やること
1) ルツボについての文章の内容を、2文にまとめてください。
2) 次の(a)〜(c)が、ルツボについての文章の内容と合っているかどうか、それぞれ「はい」か「いいえ」で答えてください。あわせて、決め手になった文章の言葉をそのまま引用してください。
(a) 比較例1で外径の変形が最大になったのは、ルツボの上端から75mmと85mmの位置だった。
(b) 比較例1のルツボの変形は、部分的なものだった。
(c) 側壁部に凹凸形状を設定したルツボは、30回以上繰り返し使用できるようになった。
3) ルツボについての文章から、単位（mmや回）のついた数値をすべて書き出してください。同じ数値は一度だけ書いてください。

読む文章
=-=-=-=-=
比較例1では、実施例1と同様に外径の変形は単結晶育成用ルツボ200の上端から75mmおよび85mmの位置において最大となり、外径の増加は9mmに達した。単結晶育成用ルツボ200の変形は、部分的なものではなく、上部がすぼまり、下部が増大する全体的な変形であった。このように、ルツボ側壁部に凹凸形状を設定しなかったことで、単結晶育成用ルツボ200の外径の変化が大きくなり、育成回数が15回を越えたあたりから、多結晶で育成不良のものが出始め、育成回数が増えるとともに育成不良のものも増えたため、単結晶育成用ルツボ200の改鋳が必要となったことが示唆された。
すなわち、単結晶育成用ルツボの側壁部に凹凸形状を設定することで、従来は15回程度の育成毎に改鋳が必要であった単結晶育成用ルツボを、30回以上繰り返し使用することができるようになった。そのため、ルツボ改鋳頻度を減少させることでコストを抑えることができ、単結晶育成用ルツボの寿命を大幅に延ばすことができるようになった。
=-=-=-=-=
渡された資料
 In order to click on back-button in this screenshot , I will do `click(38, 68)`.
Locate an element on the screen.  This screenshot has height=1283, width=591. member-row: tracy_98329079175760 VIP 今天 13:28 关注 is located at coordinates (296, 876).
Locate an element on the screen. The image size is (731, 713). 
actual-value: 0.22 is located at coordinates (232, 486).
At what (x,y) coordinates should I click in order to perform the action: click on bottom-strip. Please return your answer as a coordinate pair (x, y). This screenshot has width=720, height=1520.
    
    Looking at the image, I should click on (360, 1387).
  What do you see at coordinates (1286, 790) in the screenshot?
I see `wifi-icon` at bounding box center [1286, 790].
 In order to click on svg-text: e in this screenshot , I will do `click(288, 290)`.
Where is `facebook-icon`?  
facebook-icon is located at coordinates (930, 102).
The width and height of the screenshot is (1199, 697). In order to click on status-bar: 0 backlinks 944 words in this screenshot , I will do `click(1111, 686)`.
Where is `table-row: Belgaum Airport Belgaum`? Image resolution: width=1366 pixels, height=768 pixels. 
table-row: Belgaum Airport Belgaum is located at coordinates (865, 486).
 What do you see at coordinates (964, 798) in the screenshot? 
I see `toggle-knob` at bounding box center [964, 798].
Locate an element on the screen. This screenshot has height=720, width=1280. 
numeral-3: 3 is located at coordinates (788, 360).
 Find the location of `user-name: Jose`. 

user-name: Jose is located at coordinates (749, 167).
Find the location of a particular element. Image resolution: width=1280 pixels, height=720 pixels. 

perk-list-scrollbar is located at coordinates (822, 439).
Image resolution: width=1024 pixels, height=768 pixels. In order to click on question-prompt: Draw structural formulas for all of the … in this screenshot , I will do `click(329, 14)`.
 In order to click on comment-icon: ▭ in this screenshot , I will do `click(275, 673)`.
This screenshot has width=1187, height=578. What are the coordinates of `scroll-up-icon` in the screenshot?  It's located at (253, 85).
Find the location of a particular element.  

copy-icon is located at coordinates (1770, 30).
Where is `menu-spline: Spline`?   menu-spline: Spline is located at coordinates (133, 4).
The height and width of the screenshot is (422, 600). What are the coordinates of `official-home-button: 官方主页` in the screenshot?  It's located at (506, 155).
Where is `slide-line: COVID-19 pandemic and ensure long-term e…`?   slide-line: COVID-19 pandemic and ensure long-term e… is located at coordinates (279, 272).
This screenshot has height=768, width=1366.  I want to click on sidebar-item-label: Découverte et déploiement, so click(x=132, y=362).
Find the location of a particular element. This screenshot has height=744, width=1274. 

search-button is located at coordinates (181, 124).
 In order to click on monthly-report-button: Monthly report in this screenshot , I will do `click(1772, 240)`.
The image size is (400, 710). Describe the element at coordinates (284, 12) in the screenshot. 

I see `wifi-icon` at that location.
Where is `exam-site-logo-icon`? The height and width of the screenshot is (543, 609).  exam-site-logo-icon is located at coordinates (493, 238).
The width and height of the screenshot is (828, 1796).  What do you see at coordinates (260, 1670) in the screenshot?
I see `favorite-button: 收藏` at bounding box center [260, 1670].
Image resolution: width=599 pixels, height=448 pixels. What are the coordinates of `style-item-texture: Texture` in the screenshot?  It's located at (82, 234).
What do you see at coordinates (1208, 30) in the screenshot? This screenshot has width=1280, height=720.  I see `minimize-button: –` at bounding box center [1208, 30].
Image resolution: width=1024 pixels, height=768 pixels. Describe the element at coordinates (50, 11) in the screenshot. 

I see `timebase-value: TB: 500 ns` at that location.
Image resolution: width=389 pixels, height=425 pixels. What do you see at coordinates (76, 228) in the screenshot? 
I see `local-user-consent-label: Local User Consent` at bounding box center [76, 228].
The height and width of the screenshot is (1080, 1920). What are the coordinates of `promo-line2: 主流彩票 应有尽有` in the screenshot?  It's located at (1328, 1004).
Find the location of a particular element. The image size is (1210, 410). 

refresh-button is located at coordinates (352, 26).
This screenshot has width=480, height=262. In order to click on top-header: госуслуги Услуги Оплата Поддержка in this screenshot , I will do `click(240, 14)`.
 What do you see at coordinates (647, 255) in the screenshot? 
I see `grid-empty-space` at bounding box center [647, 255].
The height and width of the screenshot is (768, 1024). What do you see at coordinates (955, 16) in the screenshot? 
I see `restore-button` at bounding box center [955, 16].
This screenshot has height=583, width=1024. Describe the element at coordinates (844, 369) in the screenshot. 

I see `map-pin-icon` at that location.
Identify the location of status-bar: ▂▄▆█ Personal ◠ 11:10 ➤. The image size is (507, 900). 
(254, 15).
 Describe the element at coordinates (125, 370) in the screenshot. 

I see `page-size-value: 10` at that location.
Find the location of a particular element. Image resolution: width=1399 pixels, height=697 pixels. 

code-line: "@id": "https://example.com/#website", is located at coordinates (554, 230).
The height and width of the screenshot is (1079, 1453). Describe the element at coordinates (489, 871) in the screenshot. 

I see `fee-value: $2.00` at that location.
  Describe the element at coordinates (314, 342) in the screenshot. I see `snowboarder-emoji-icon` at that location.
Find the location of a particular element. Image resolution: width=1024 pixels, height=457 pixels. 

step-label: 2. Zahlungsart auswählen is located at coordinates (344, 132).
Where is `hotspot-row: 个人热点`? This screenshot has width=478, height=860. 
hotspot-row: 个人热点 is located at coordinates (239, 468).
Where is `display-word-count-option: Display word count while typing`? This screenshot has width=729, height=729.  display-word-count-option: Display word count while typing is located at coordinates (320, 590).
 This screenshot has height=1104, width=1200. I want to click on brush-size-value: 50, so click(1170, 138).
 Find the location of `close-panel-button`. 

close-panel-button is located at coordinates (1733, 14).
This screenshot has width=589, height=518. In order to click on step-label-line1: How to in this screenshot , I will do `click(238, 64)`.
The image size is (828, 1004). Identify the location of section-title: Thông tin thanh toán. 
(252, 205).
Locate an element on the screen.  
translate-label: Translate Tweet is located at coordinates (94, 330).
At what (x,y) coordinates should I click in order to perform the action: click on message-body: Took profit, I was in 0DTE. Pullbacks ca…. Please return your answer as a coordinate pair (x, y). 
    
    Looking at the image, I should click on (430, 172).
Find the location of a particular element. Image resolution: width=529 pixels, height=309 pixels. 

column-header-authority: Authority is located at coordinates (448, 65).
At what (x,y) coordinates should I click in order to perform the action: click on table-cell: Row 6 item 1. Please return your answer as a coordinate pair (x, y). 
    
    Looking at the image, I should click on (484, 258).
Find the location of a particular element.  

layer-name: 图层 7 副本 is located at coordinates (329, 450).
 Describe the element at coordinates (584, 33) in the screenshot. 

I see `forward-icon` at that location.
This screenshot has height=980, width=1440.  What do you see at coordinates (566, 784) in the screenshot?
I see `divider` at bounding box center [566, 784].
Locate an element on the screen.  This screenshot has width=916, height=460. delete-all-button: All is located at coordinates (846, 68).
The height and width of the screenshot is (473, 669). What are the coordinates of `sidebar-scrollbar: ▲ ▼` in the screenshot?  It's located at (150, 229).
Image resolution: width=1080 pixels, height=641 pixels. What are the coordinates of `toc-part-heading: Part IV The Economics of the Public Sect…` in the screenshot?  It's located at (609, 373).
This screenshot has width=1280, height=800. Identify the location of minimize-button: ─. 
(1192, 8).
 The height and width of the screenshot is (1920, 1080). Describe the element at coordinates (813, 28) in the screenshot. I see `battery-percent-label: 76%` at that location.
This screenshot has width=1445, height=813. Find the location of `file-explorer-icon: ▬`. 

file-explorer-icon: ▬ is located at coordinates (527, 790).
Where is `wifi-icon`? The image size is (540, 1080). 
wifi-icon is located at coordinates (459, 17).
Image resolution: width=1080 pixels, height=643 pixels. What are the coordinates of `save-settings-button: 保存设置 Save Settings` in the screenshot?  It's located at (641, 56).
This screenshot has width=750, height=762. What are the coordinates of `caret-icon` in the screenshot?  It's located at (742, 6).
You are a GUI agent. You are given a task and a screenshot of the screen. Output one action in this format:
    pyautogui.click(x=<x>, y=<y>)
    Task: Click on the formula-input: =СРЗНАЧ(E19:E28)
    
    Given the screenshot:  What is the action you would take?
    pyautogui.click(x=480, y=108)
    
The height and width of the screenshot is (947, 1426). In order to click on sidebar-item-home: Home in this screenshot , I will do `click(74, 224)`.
=-=-=-=-=
それぞれの答え
1) 比較例1では側壁部に凹凸形状を設定しなかったため、ルツボの外径が最大9mm増える全体的な変形が起き、育成回数が15回を越えたあたりから育成不良が出始め、改鋳が必要となったことが示唆された。側壁部に凹凸形状を設定すれば、ルツボを30回以上繰り返し使用でき、改鋳頻度を減らしてコストを抑え、寿命を大幅に延ばせるようになった。

2)
(a) はい。「単結晶育成用ルツボ200の上端から75mmおよび85mmの位置において最大となり」
(b) いいえ。「部分的なものではなく、上部がすぼまり、下部が増大する全体的な変形であった」
(c) はい。「30回以上繰り返し使用することができるようになった」

3) 75mm、85mm、9mm、15回、30回